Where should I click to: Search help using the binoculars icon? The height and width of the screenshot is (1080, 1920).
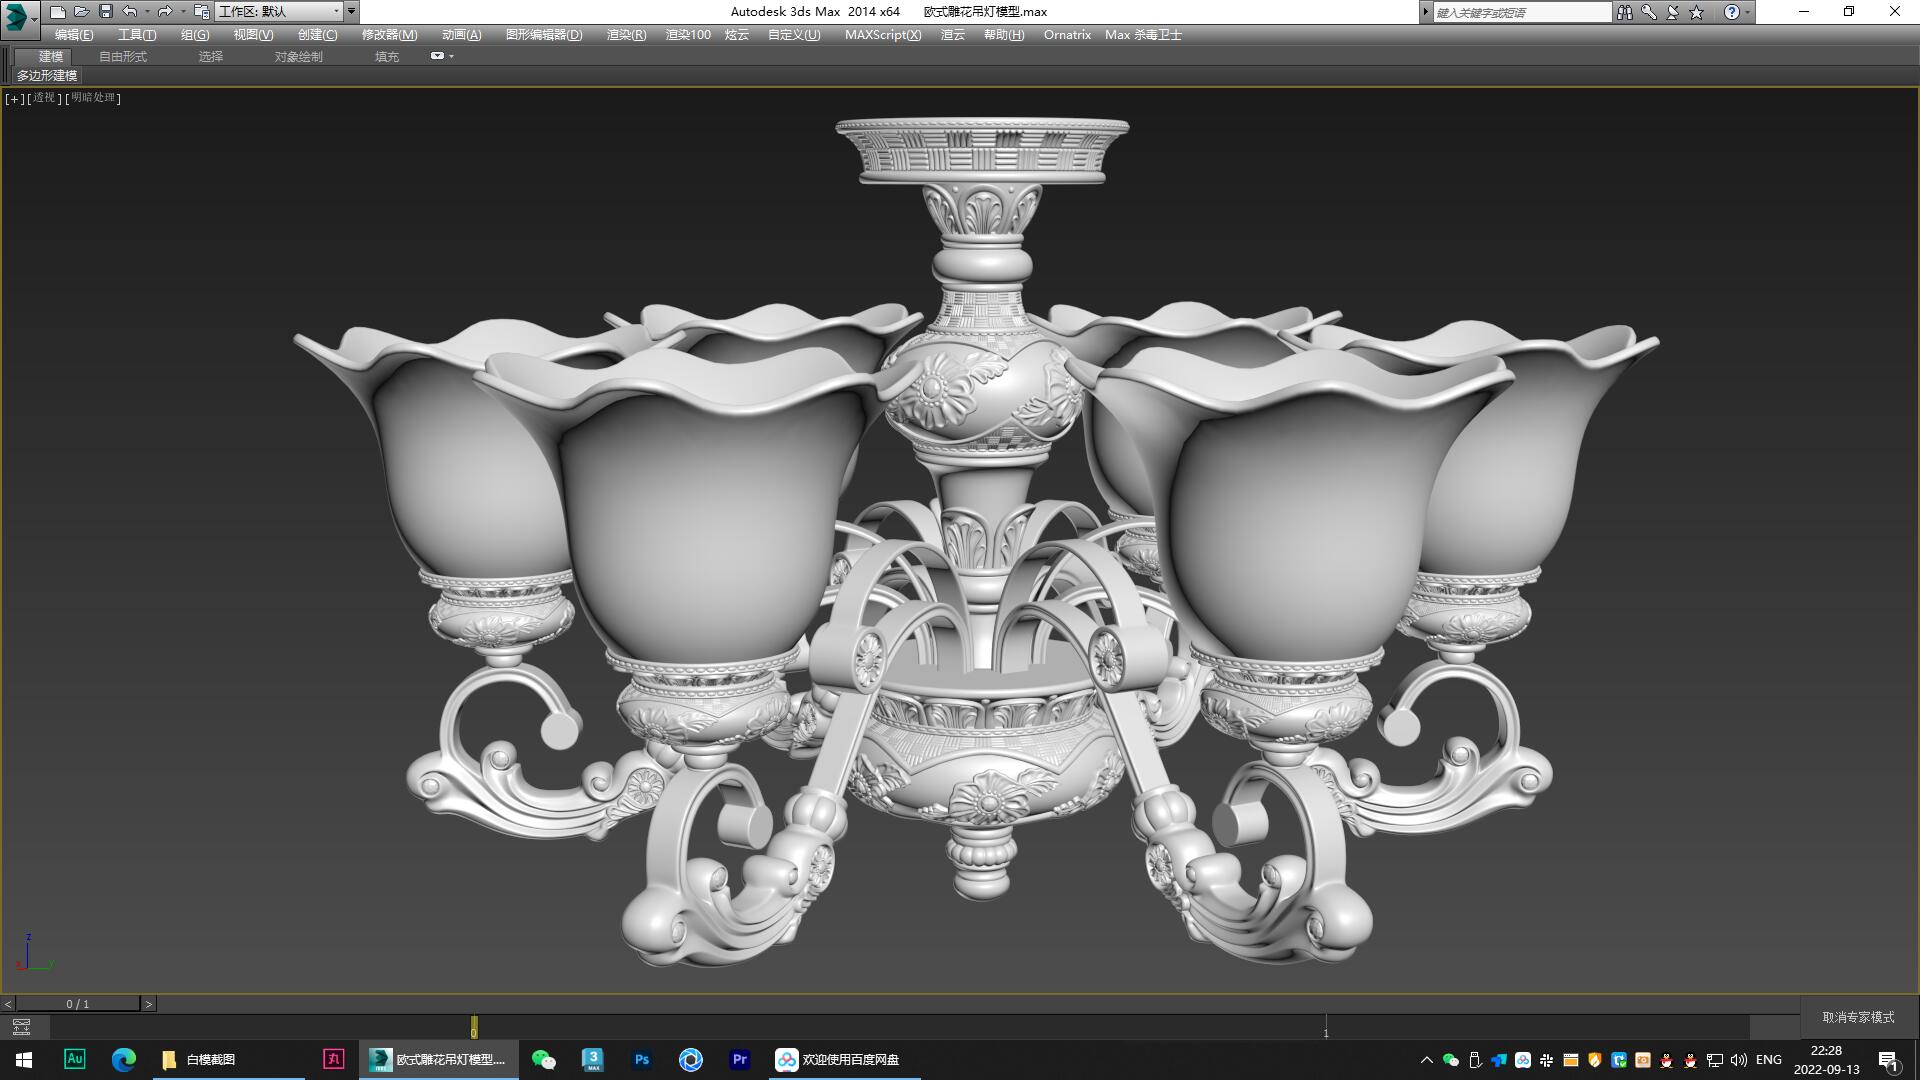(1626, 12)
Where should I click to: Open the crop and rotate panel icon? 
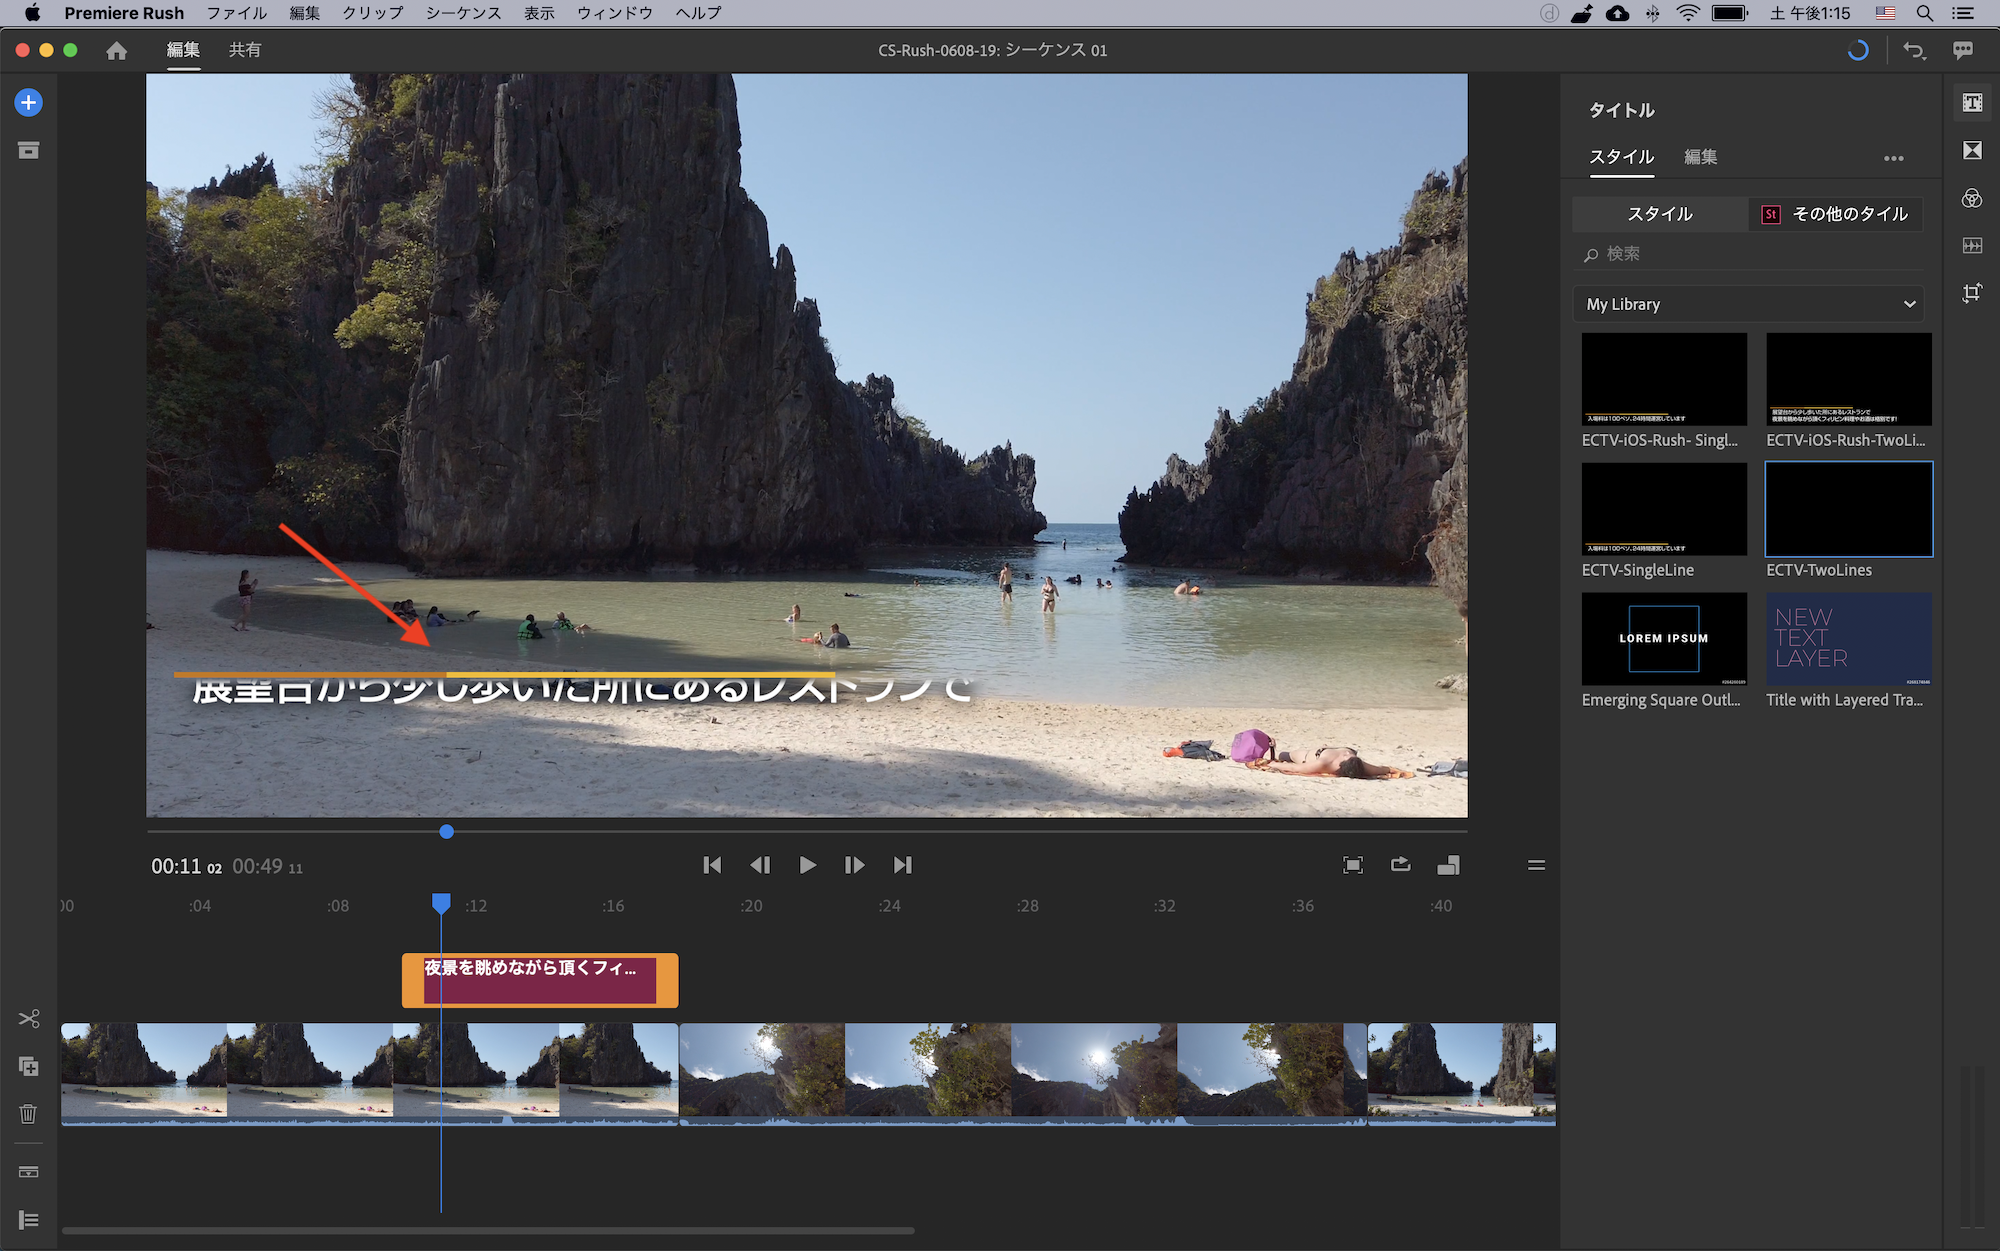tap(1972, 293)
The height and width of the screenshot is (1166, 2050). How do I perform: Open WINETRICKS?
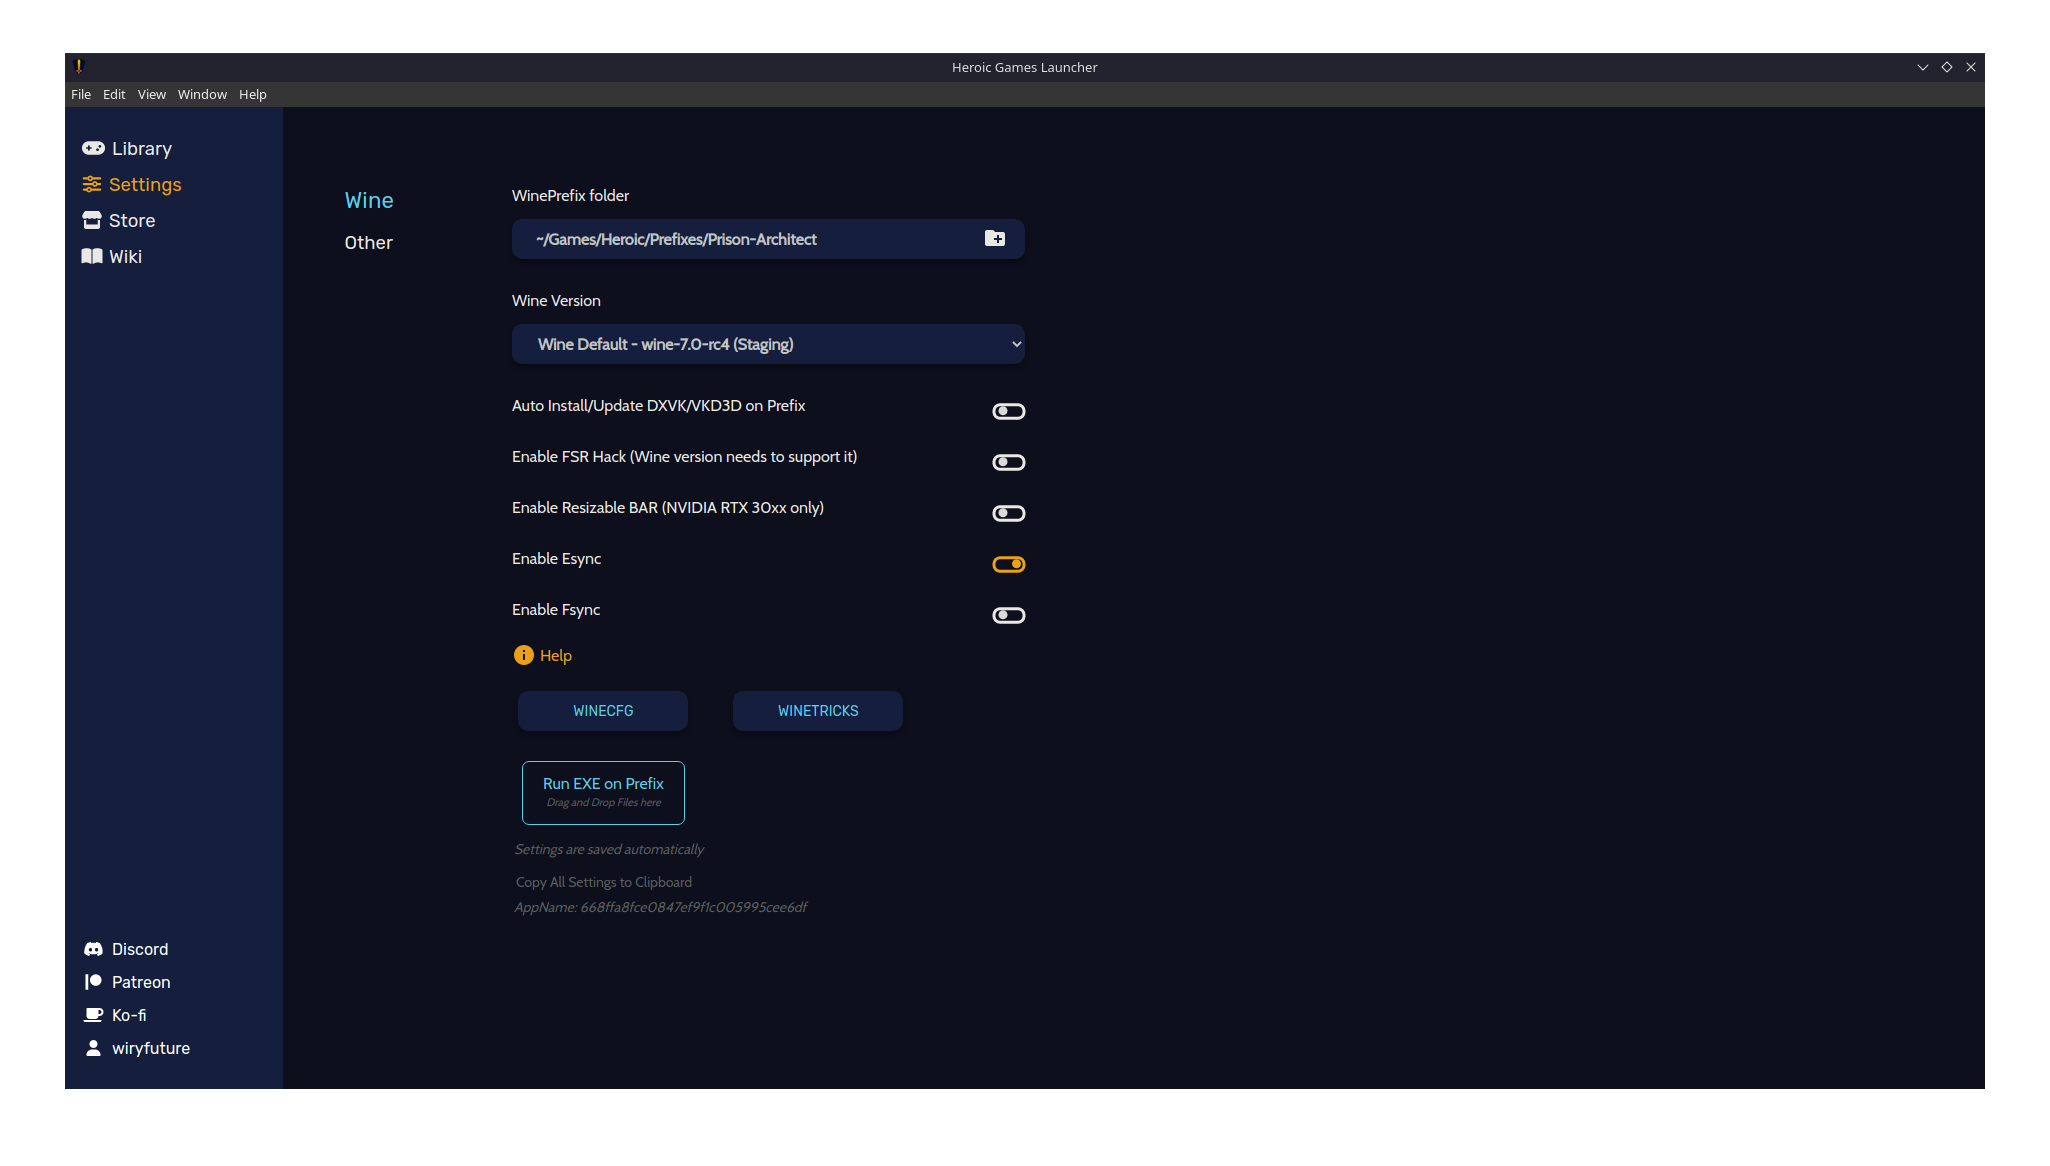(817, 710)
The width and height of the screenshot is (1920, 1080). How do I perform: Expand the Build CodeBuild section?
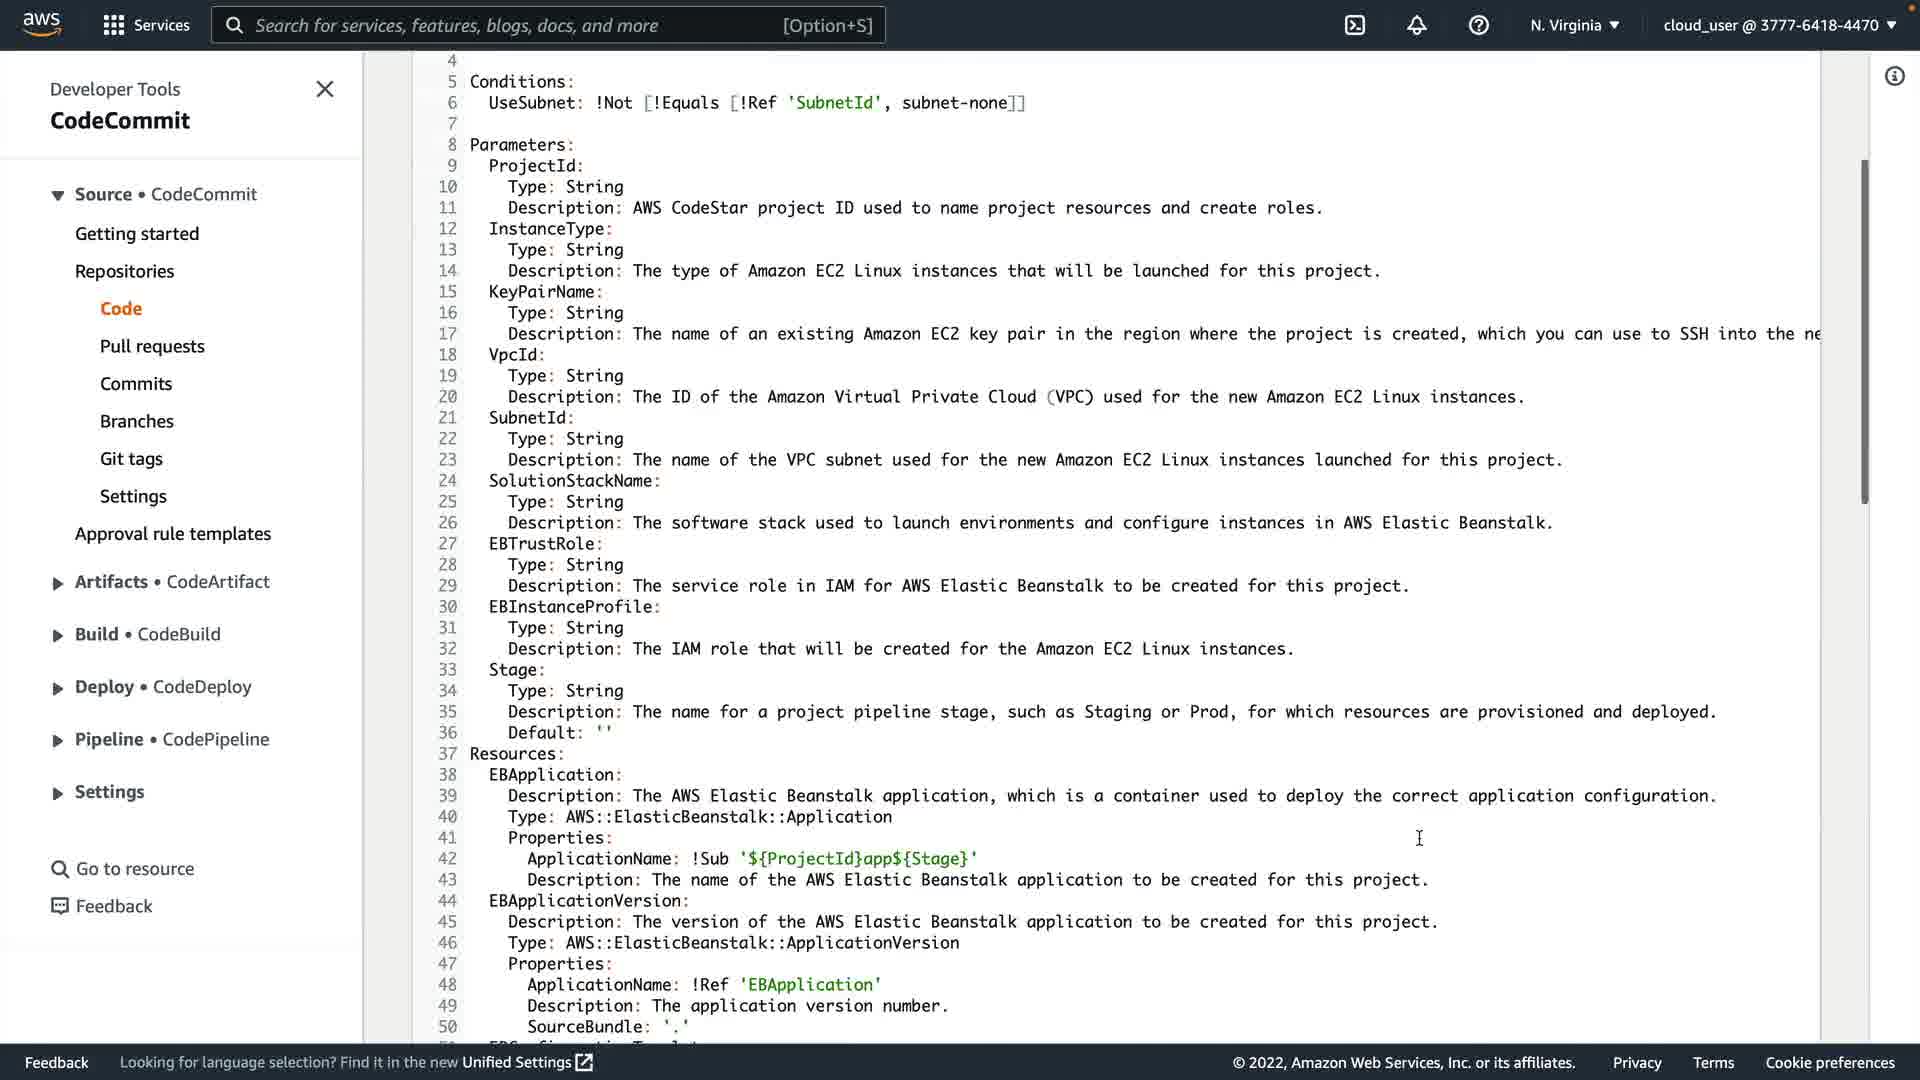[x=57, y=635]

--*--

Task requirements:
Everything in the records above must be repeated exactly, apart from the pictures.

Written response:
Where should I click to: Search help using the binoculars icon? The height and width of the screenshot is (1080, 1920).
(1626, 12)
Where should I click to: Open the crop and rotate panel icon? 
tap(1972, 293)
The height and width of the screenshot is (1166, 2050). How do I perform: Open WINETRICKS?
(817, 710)
The width and height of the screenshot is (1920, 1080). How do I perform: Expand the Build CodeBuild section?
[x=57, y=635]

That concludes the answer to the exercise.